*What the exercise asks:* Take from the data every line in which the word "PAÍS" is found.

*Data section:*
----

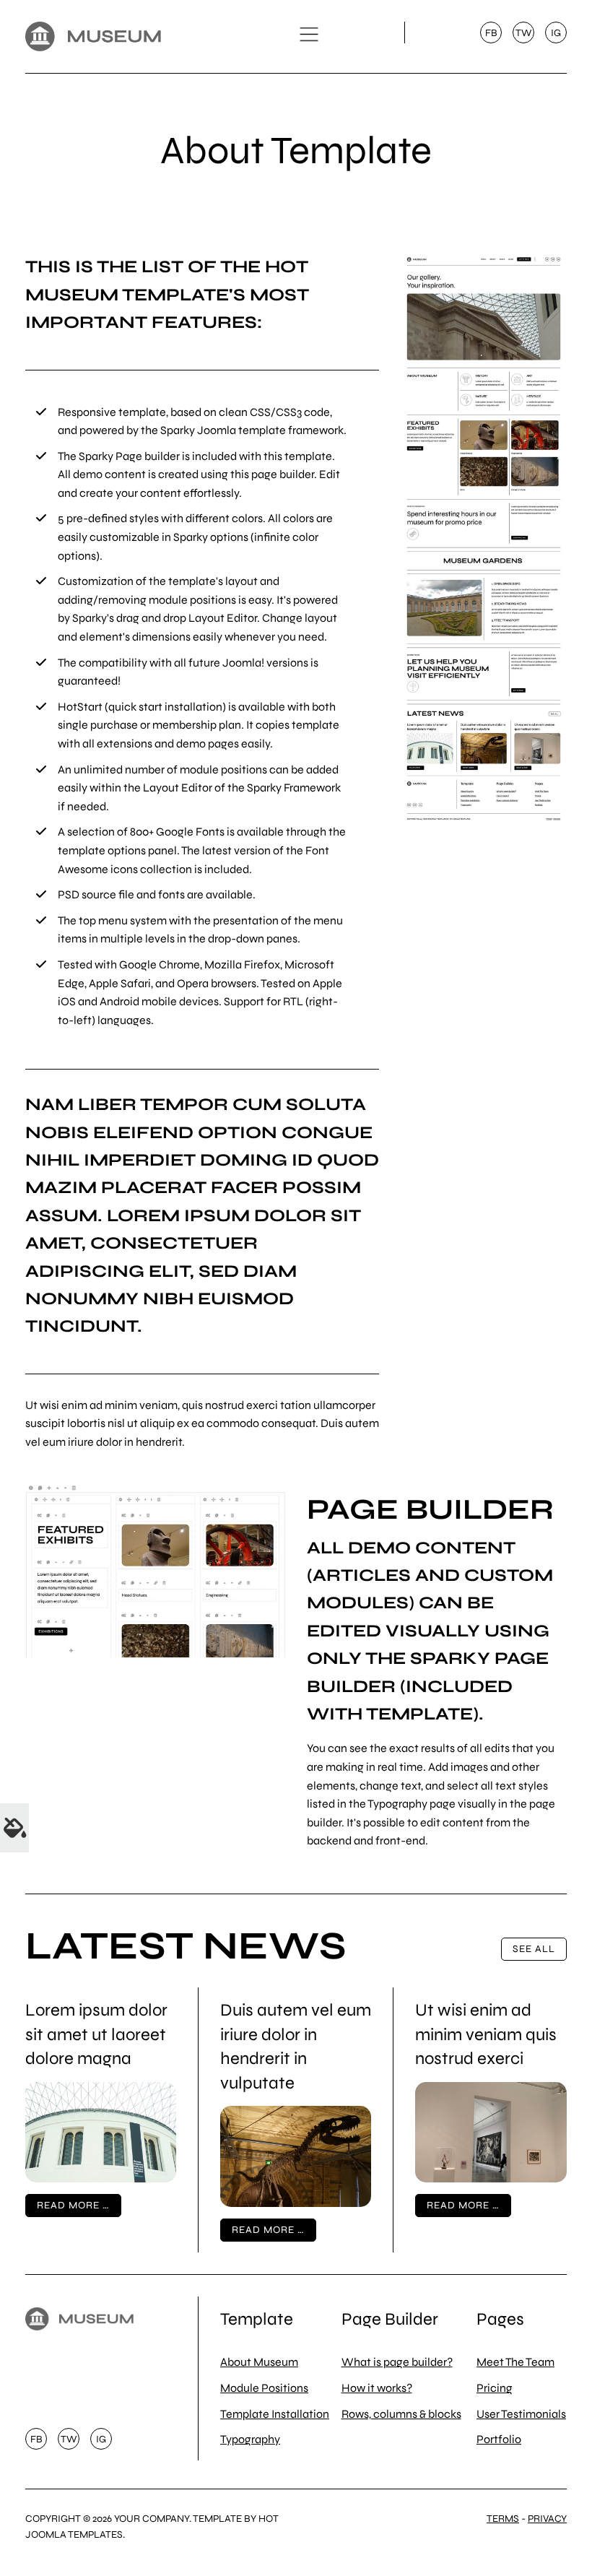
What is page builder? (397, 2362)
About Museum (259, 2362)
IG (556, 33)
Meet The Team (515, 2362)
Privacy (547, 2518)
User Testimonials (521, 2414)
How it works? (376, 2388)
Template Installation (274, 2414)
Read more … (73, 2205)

----

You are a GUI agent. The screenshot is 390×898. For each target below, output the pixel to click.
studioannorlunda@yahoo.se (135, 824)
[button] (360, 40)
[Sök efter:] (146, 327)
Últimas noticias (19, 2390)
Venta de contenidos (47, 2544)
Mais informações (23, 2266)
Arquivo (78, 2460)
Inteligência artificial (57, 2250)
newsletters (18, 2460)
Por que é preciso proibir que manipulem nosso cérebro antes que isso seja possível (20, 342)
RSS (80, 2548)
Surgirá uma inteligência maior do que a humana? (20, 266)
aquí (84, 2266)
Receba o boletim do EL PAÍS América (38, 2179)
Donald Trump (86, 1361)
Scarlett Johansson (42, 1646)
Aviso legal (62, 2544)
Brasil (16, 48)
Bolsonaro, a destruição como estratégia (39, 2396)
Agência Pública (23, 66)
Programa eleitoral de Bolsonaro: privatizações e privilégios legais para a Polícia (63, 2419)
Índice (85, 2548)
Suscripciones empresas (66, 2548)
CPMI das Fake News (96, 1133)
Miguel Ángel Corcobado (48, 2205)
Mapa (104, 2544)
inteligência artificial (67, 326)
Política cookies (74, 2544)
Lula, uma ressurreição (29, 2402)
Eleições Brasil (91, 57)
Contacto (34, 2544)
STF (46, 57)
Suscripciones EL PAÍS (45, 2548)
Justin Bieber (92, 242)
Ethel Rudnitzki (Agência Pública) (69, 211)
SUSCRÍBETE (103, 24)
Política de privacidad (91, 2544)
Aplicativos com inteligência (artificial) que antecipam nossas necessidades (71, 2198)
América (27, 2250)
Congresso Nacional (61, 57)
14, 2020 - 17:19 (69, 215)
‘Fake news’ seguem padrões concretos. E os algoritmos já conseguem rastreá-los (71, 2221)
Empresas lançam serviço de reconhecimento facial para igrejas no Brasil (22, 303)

----

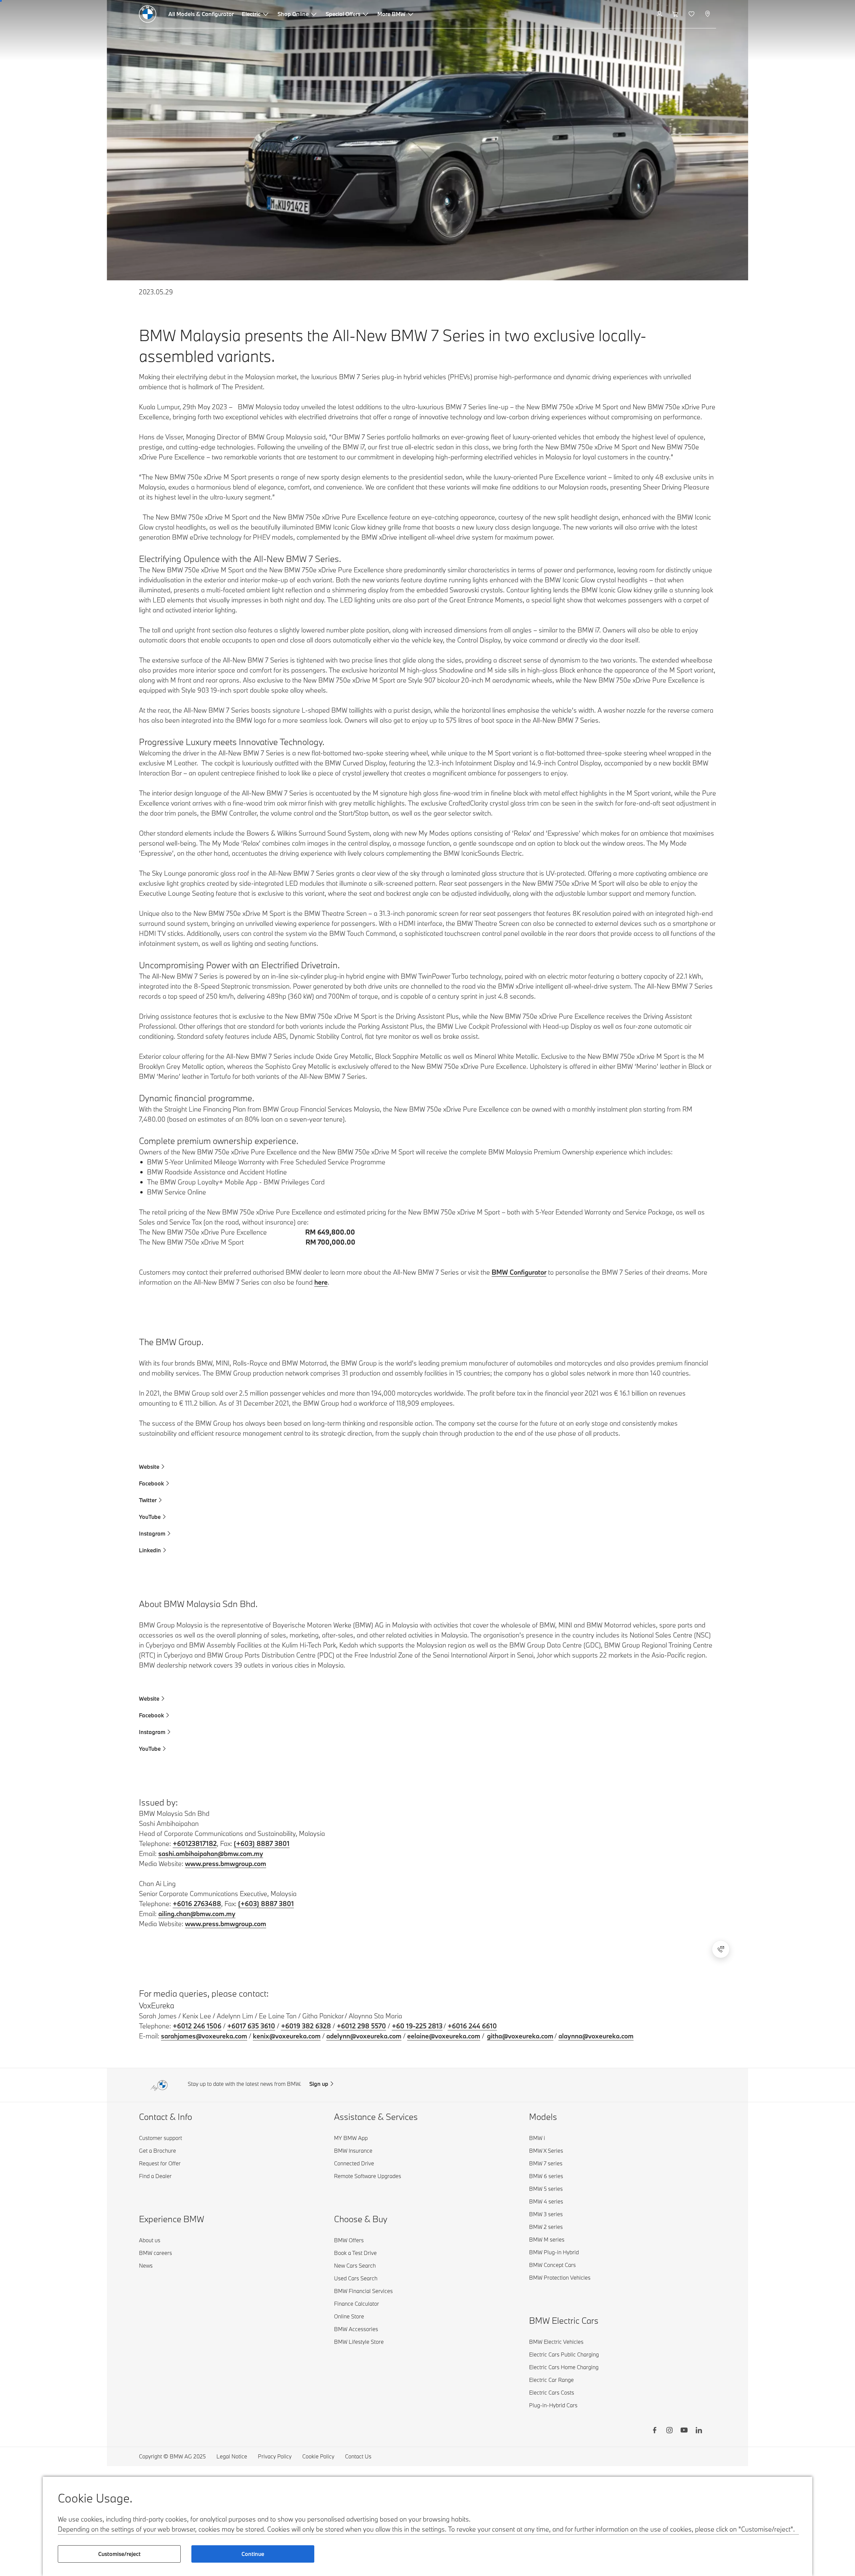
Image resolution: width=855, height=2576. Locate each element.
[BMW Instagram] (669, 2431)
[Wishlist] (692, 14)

----

*Problem solution:*
Receba o boletim do EL PAÍS América (38, 2179)
Suscripciones EL PAÍS (45, 2548)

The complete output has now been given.